Thank you for your reply @jbriggs444 ! That is very helpful.

I assume that the water is at rest so we can use Pascal's principle. It states that change in pressure applied to a fluid at rest will be transferred though the fluid. Therefore, the increase in water will increase the weight, however, this therefore the upward sloping walls will increase their force to stop the water from falling though.

Do you know of a way to explain it better?

Many thanks!

 

[member 731016]

It seems that someone did the experiment. Look at the pressure gauge readings.

View attachment 326137

A related demonstration is the "connected vessels". If the pressure at the bottom of a vessel were different (say higher) than the others, fluid would flow out of it and lower its level. Also, as you can see, the cross sectional area at the bottom is irrelevant.

View attachment 326158

Note that if the levels were not equal one could construct a perpetual motion machine.

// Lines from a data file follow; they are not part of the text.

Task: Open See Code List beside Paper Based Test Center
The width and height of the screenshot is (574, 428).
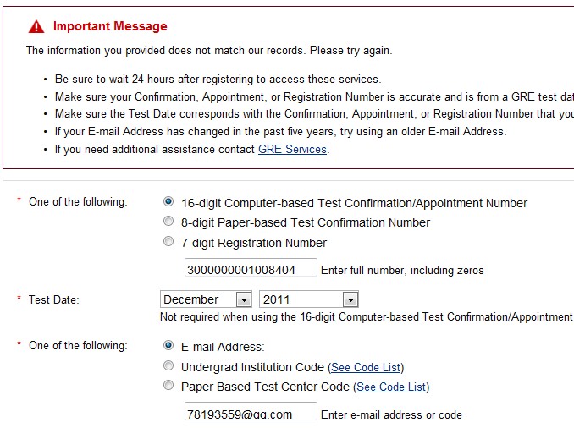Action: click(x=391, y=387)
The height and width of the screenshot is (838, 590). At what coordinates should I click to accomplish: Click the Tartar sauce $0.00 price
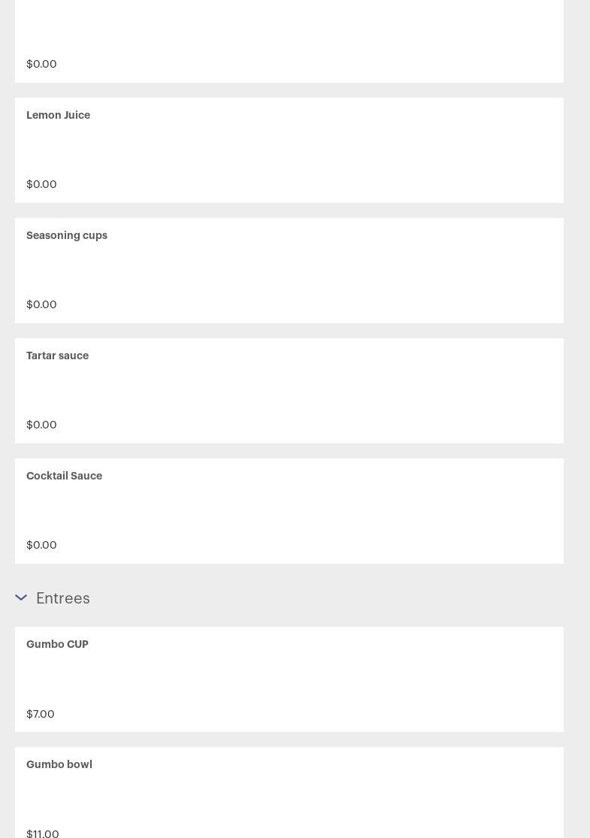(x=41, y=425)
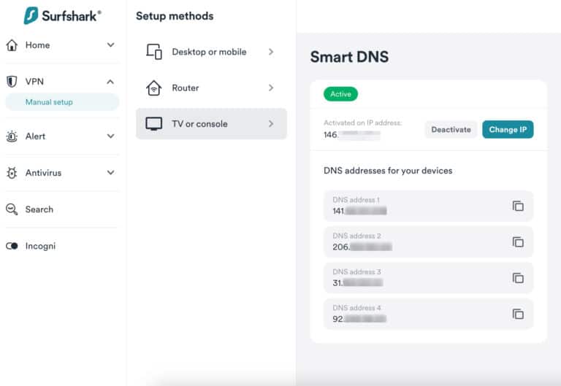This screenshot has width=561, height=386.
Task: Click the Surfshark logo
Action: click(62, 15)
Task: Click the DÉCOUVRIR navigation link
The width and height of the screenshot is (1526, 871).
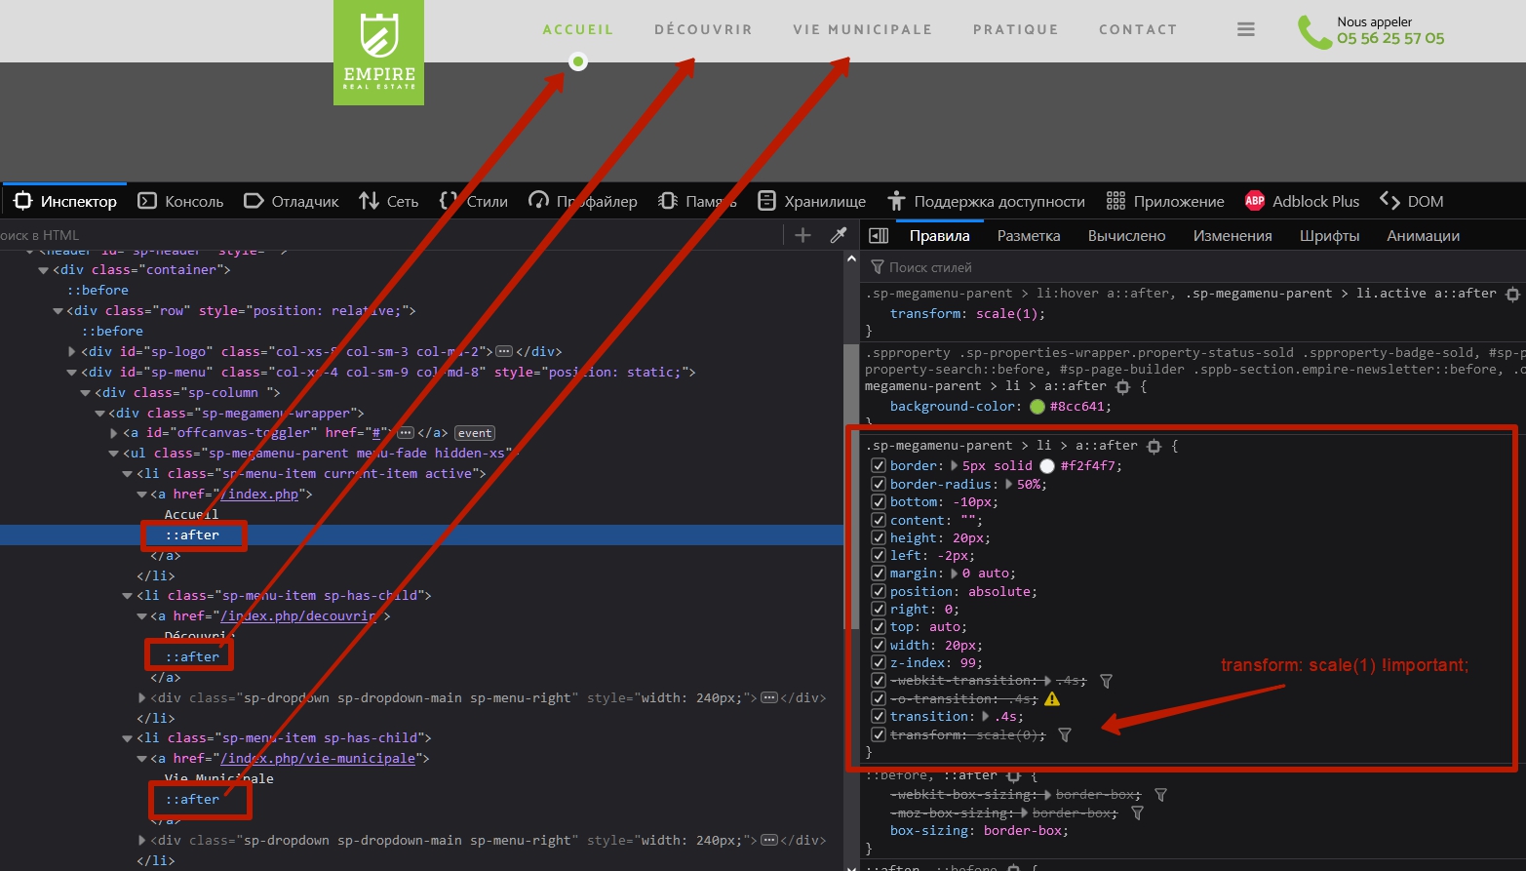Action: coord(703,30)
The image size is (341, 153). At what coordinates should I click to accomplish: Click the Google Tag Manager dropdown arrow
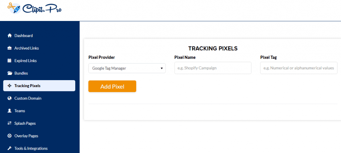point(162,68)
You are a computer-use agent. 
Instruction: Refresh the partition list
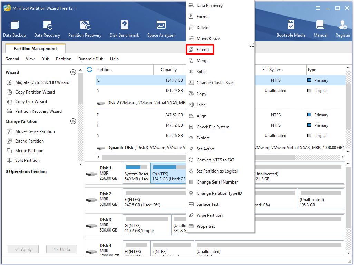(89, 69)
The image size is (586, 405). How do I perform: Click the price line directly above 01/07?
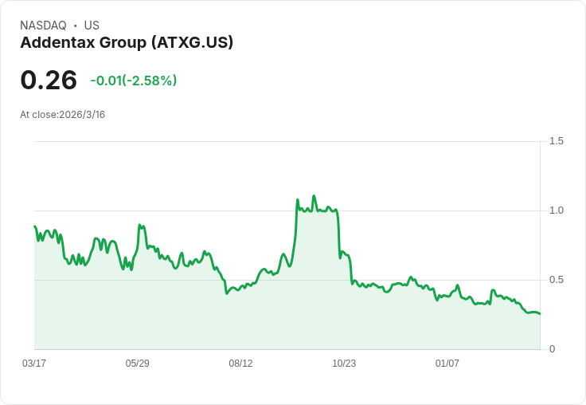pos(447,297)
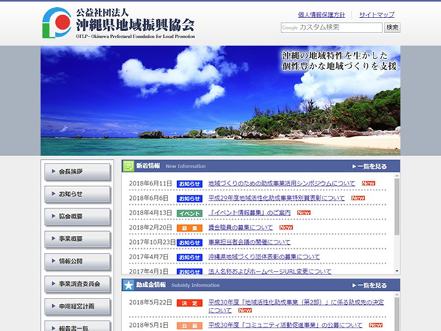Select お知らせ in the sidebar menu
Image resolution: width=441 pixels, height=331 pixels.
point(76,194)

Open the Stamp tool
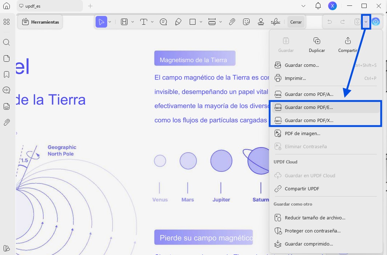(x=261, y=21)
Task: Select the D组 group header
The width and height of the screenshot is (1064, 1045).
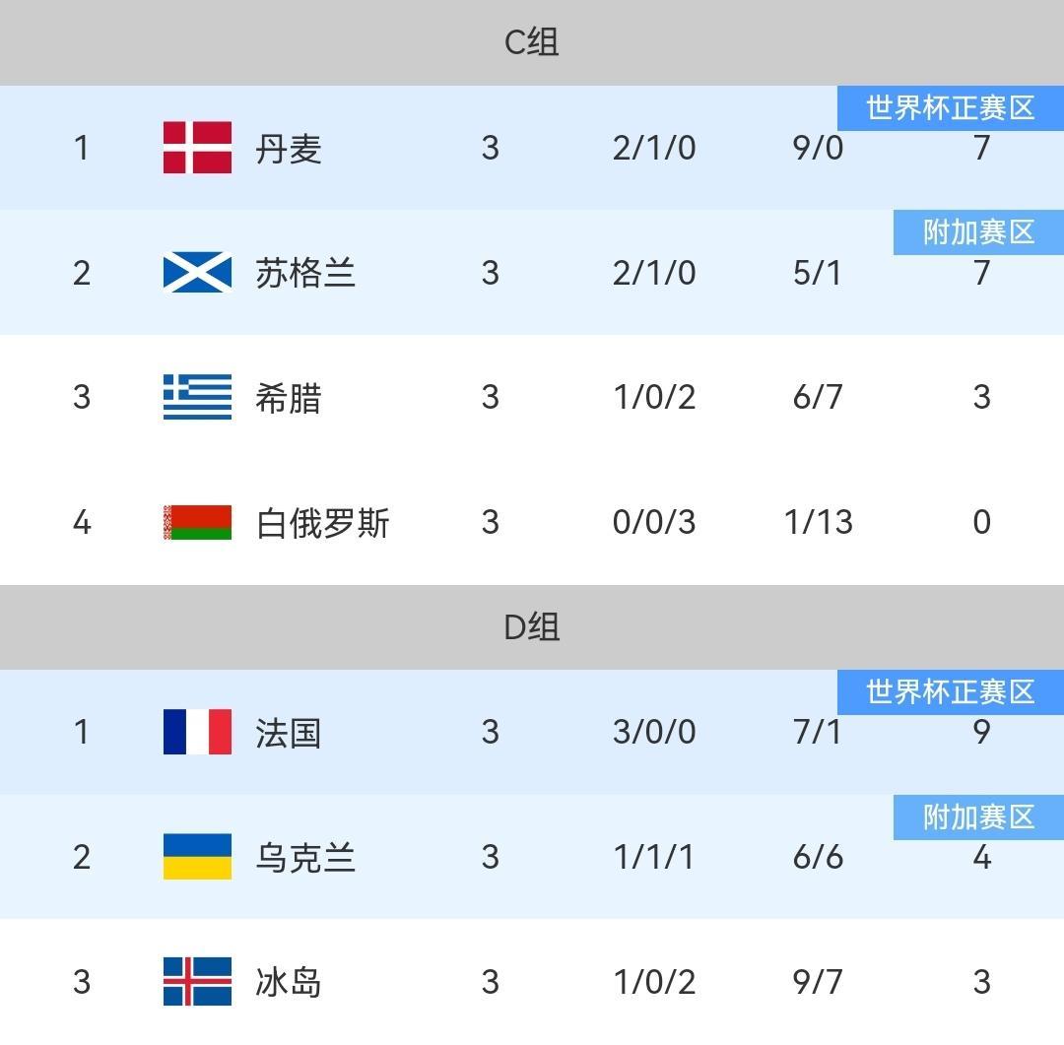Action: coord(532,626)
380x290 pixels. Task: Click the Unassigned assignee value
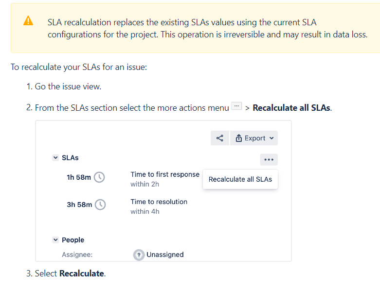pyautogui.click(x=165, y=255)
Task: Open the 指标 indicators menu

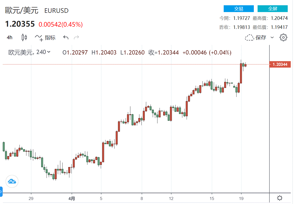Action: point(45,38)
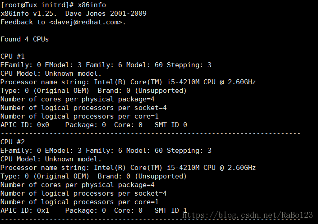Click 'Stepping: 3' in the CPU #1 section
The width and height of the screenshot is (318, 224).
189,65
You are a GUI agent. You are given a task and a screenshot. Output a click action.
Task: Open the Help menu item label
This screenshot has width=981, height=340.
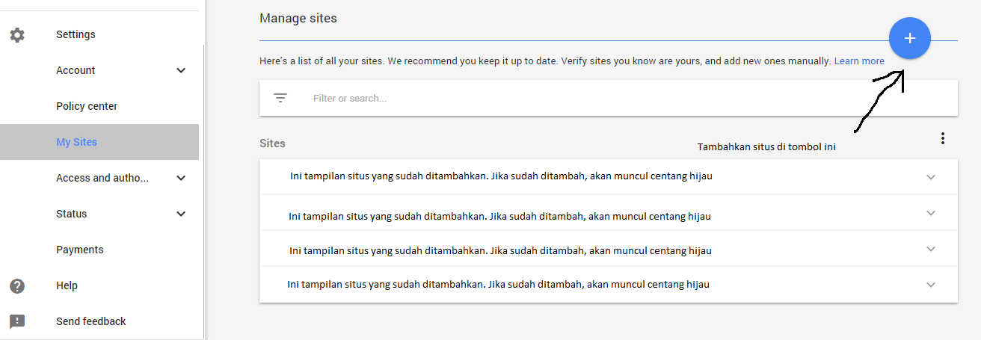67,285
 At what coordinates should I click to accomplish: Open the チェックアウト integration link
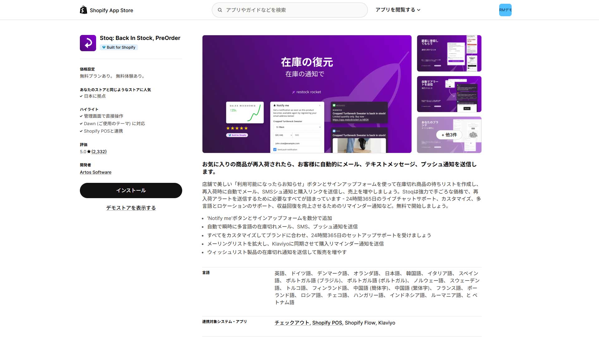(292, 323)
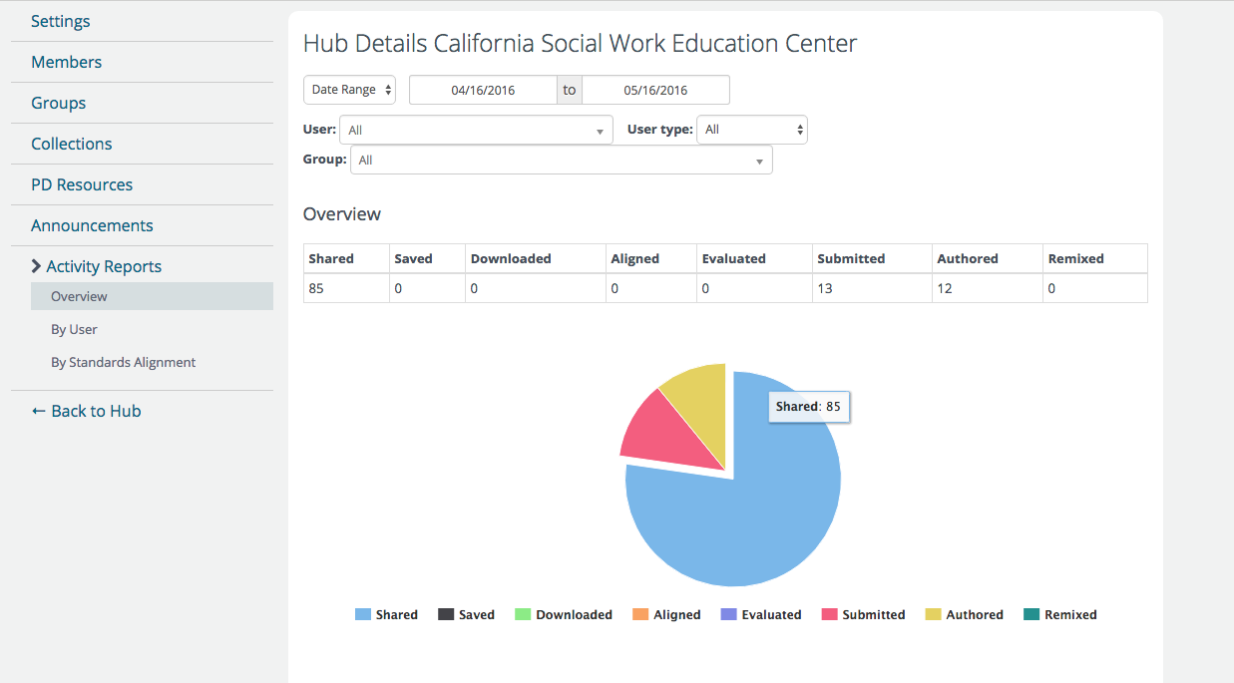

Thank you for your replies @kuruman and @haruspex!

 

[gmax137]

I think "d" (the force on the bottom of each vessel is not the same) is worth discussing. I would say the net force on the bottoms is the same: zero in every case (since the bottoms are not accelerating). Also, the water pressure at, and the area of, the bottoms are the same, so the force (P*A) on the bottom is the same. But the downward force at the "rims" of the bottoms - they're different aren't they? If you put these vessels on three scales, you'd see A is heavier than C, and C is heavier than B.

 

[jbriggs444]

Do you know of a way to explain it better?

When it comes to explanations, "better" tends to be personal. It is hard for any of us who are not professional teachers to know what sorts of explanations will resonate best with a particular student.

The easy explanation is: It's Pascal's principle. End of story.

If that does not resonate, then the imaginary partition idea works for me. Find a path from the surface to the point where you want to measure pressure. Put an imaginary partition around that path. Realize that making the partition solid and real will not change anything. Figure out the total pressure increment along that path and out pops the pressure at your chosen point.

That's pretty easy in this case -- just imagine a tower of fluid with a base that is one unit squared.

I had this basic idea in the back of my intuition for three or four years from the time I learned about buoyancy to the time when I finally took a course in multivarate calculus and learned about path integrals. I was mentally tiling the path with cubes and thinking about a limiting process until then. Pretty obvious stuff.

Then with multivarate calculus, you see that you have a simple conservative vector field with a potential that can be easily solved: $P = \rho g h$.